# Etsy sellers?



## CJ (May 10, 2002)

Do any of you sell on Etsy? If so, did you go the whole nine yards and get a business license and a tax sales number? I'm thinking about giving this a whirl.


----------



## AngieM2 (May 10, 2002)

I don't do it now, but I've used my sewing as a business for the last few years on my taxes (schedule C) and just use my SS# and my name and it's gone through just fine. Of course, I'm not trying to buy much business wholesale.
That's where a business license would probably help more.


----------



## CJ (May 10, 2002)

Well, if you live in a state that collects sales tax and you sell any items, (not services) you've got to charge sales tax... right? Even if you don't have to charge sales tax online?


----------



## amylou62 (Jul 14, 2008)

You only have to charge sales tax if you bought your materials tax free. If you bought your materials and paid sales tax on them, then it's already paid.


----------



## ErinP (Aug 23, 2007)

CJ said:


> Do any of you sell on Etsy? If so, did you go the whole nine yards and get a business license and a tax sales number? I'm thinking about giving this a whirl.


In Nebraska: 
You have to _pay_ sales tax for any materials you purchase tax-free and use for _personal_ use. (I'm not sure if you actually need the sales tax license if this is the only reason you'd pay directly to the state).
You also have to pay sales tax for any sales made _in state_. This _does_ require a license as you would collect said tax from the end buyer.

We aren't required to have a business license, only sales tax. But I realize some states do require one.


----------



## CJ (May 10, 2002)

Okay, I'm thinking I'm going to need both. Still considering if this is worth the trouble.


----------



## bopeep (Apr 2, 2007)

I have been thinking about looking into this one......still just thinking.
http://www.artfire.com/modules.php?name=Buy
bopeep


----------



## BlueberryChick (May 12, 2008)

I'm on etsy and artfire (although the artfire shop is really just to reserve a spot in the business name in case I want to use it later.) We (my SIL, Lori, and I) have a business license and have an accountant give us tax advice. So far, we haven't made a profit, but we have to file anyway. Lori handles the tax paperwork.

Etsy gets lots more traffic than artfire, but artfire is really trying hard to make its site seller friendly and encourage people to sign up. I think you can list 10 or 12 items for free on artfire. Etsy charges $0.20 per listing, each listing is good for 4 months. 

I'm no expert on etsy, but I'll be glad to try to answer questions if I can.


----------



## Sew-Classic (Jan 5, 2009)

_ _ _

WHAT TO WORK ON
Transcribe the part of the Etsy selling thread starting with "## AngieM2 (May" and going on through "sales tax online?", word for word.

EXTRACTED ENTRIES

_ _ _

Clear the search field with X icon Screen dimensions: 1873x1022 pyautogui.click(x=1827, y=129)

_ _ _

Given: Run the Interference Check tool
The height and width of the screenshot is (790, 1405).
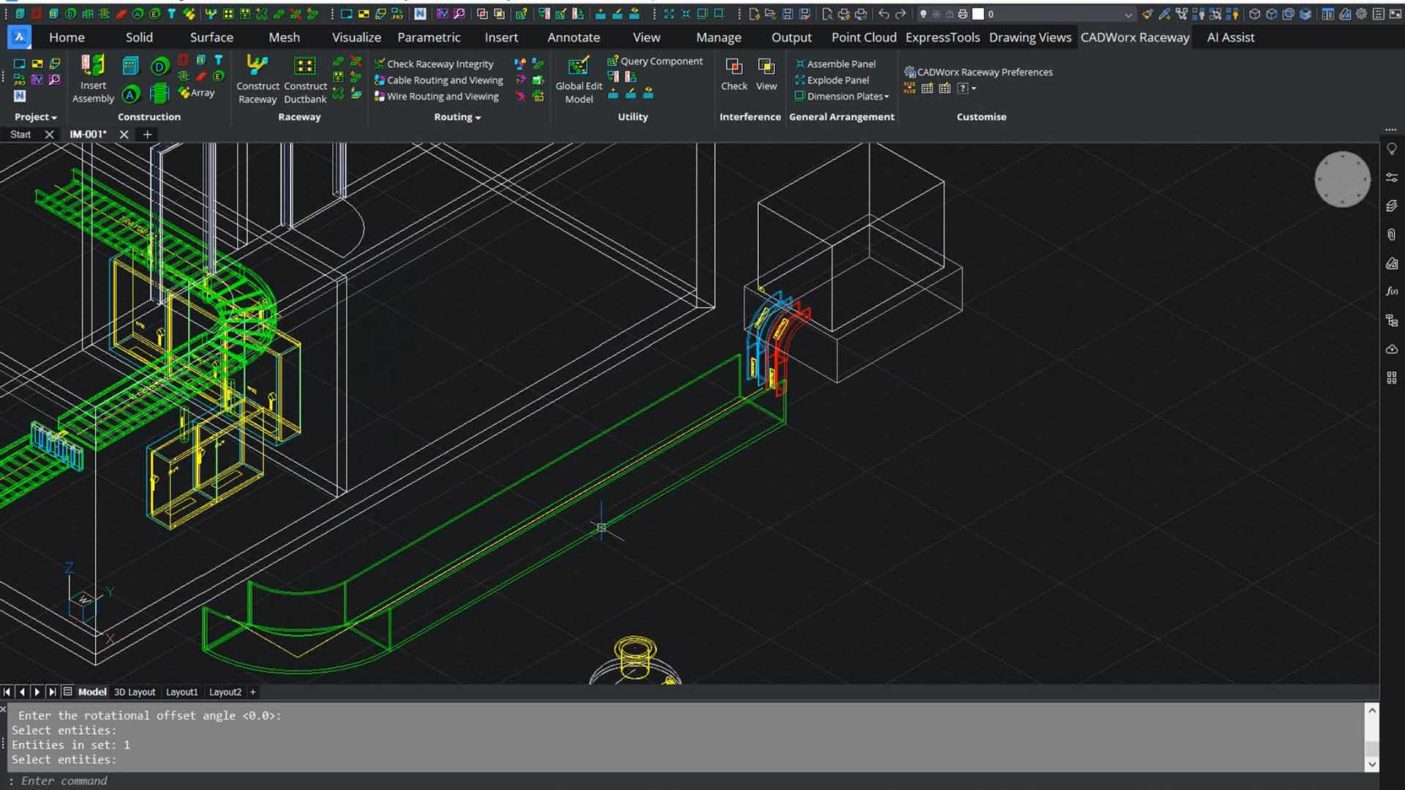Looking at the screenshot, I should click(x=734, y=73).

_ _ _

IN RESPONSE
## AngieM2 (May 10, 2002)

I don't do it now, but I've used my sewing as a business for the last few years on my taxes (schedule C) and just use my SS# and my name and it's gone through just fine. Of course, I'm not trying to buy much business wholesale.
That's where a business license would probably help more.


----------



## CJ (May 10, 2002)

Well, if you live in a state that collects sales tax and you sell any items, (not services) you've got to charge sales tax... right? Even if you don't have to charge sales tax online?